* **READING PASSAGE**:
────────────────────────────────────────

Labour costs in the developed world are too high to underpin further economic growth through assembly manufacturing. Technological innovations are necessary to drive further economic growth and the universities will play a vital role by producing highly skilled graduates and carrying out useful research, writes William Reville.
The Government has targeted university science and technology as vital to the new "knowledge-based economy". The universities are under pressure to "produce" and the heat is rising in the academic kitchen. Rows flare up occasionally and the sound of breaking crockery reaches the wider world.
The university is an ancient institution dating at least from 1088. It has served society very well. Students educated at university have gone on to do research there and most of the scientific knowledge we possess has been generated in the university. This ancient institution has a duty to itself and to society to preserve and strengthen its best traditions regardless of the demands of the passing parade.
The primary function of the university is to teach existing knowledge to the students and to discover new knowledge through fundamental research. A secondary function, being pressed hard by governments, is to apply existing knowledge to do useful things. I would rank the functions of the university in the following order of importance - education, fundamental research and applied research.
Most of the funding of the Irish universities comes from the State. Traditionally about 80 per cent of university funding was by State subvention and 20 per cent came from student fees. Since 1996 the Government also pays student fees. Until recently the State subvention was almost entirely in support of education in the university. However, the Government now also strongly supports university research, mainly applied scientific research.
The Government's new-found enthusiasm for funding scientific and technological research is aimed at bolstering our economic prospects. This is a laudable aim and it would be unthinkable for the university not to support it. But, the university has an obligation to protect basic research. The lion's share of the new research support goes to applied research. The universities should insist on a more even divide between basic and applied support.
Traditionally the university has been timid in its dealings with the wider world and has been very quiet compared with the other two sectors in education. Until recently only a small proportion of second-level students went on to university and the colleges felt that their role was not widely appreciated by society at large. Consequently they feared that if they made robust demands they would receive little public support.
But, the third-level sector in Ireland is now into mass education. More than 50 per cent of second-level students go on to third level. It is entirely inappropriate that the university sector continues to maintain its shy public image. If it doesn't change its attitude it will let itself and the country down by failing to win sufficient resources to fulfil the demands made on it. The recent disgraceful award of 3 per cent to university lecturers should be the last illustration we need of where "sucking your thumb" gets you.

────────────────────────────────────────

* **AVAILABLE RECORDS**:
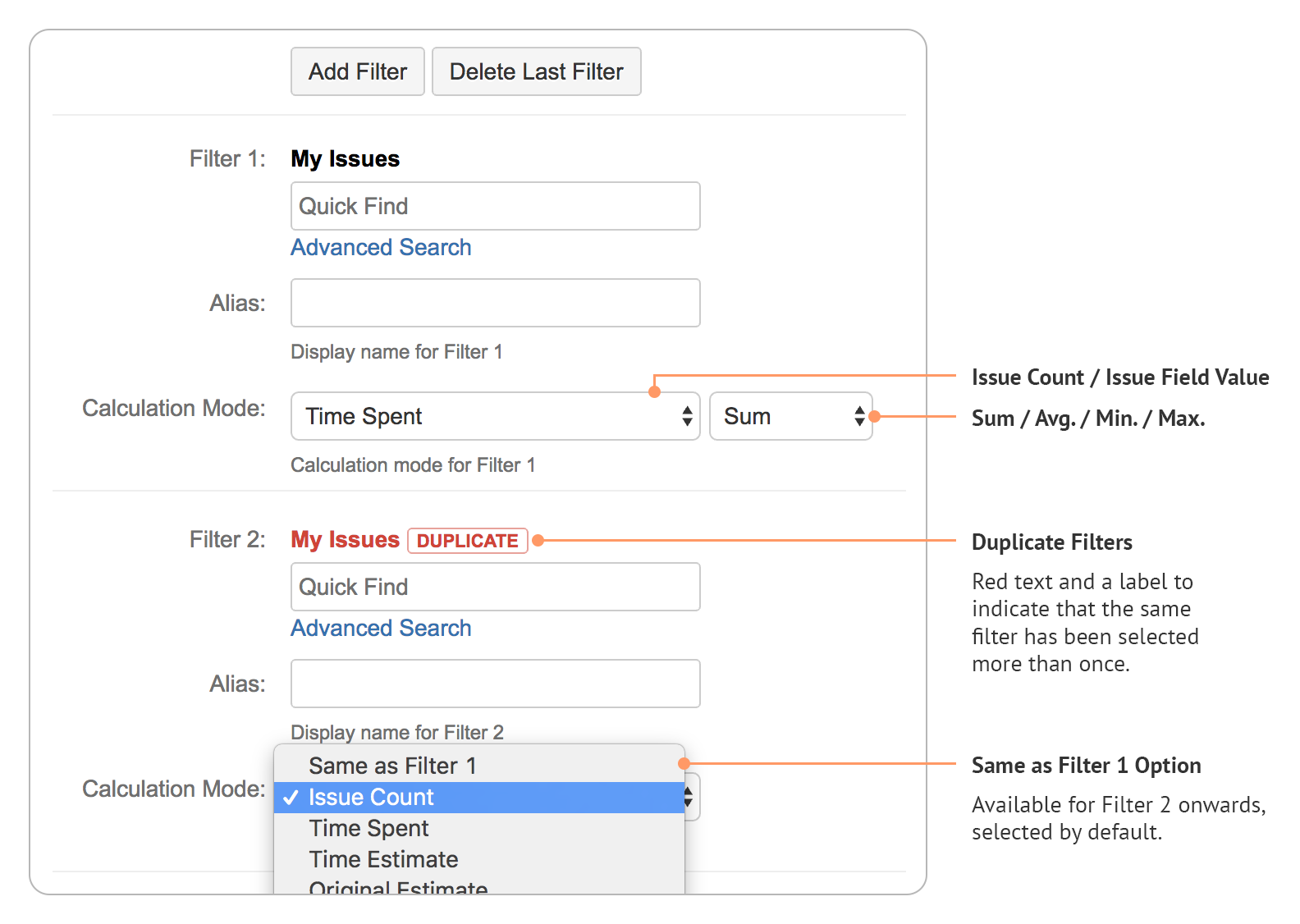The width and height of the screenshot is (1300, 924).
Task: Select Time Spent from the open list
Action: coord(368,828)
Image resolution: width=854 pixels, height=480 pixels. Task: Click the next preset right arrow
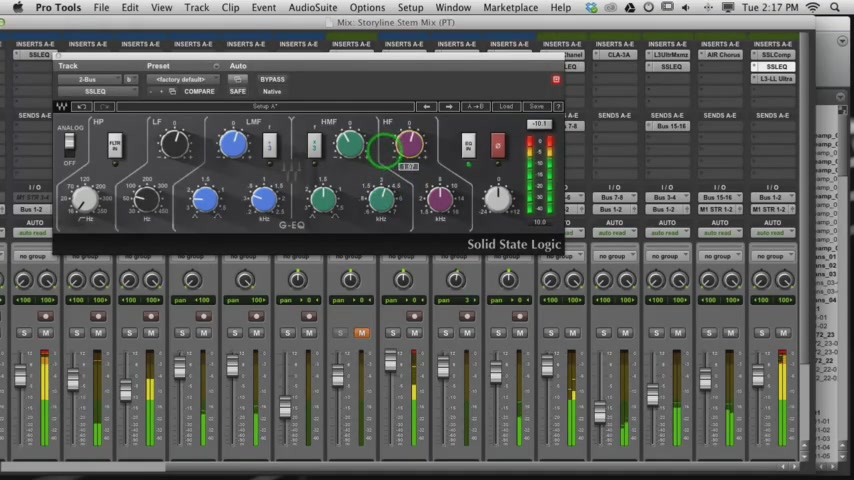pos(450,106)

────────────────────────────────────────

* **TASK LIST**:
• 1. According to the article on Irish universities, since what year has the Government also paid student fees?
• 2. In the listing, copy word for word everything from the line containing "Image resolution: width=854" through the end of the listing, including both ends, and leave out the pictures.
The article on Irish universities and the listing after it come from unrelated sources.

* **COMPLETE ANSWERS**:
• 1. Since 1996.

• 2.
Image resolution: width=854 pixels, height=480 pixels. Task: Click the next preset right arrow
pos(450,106)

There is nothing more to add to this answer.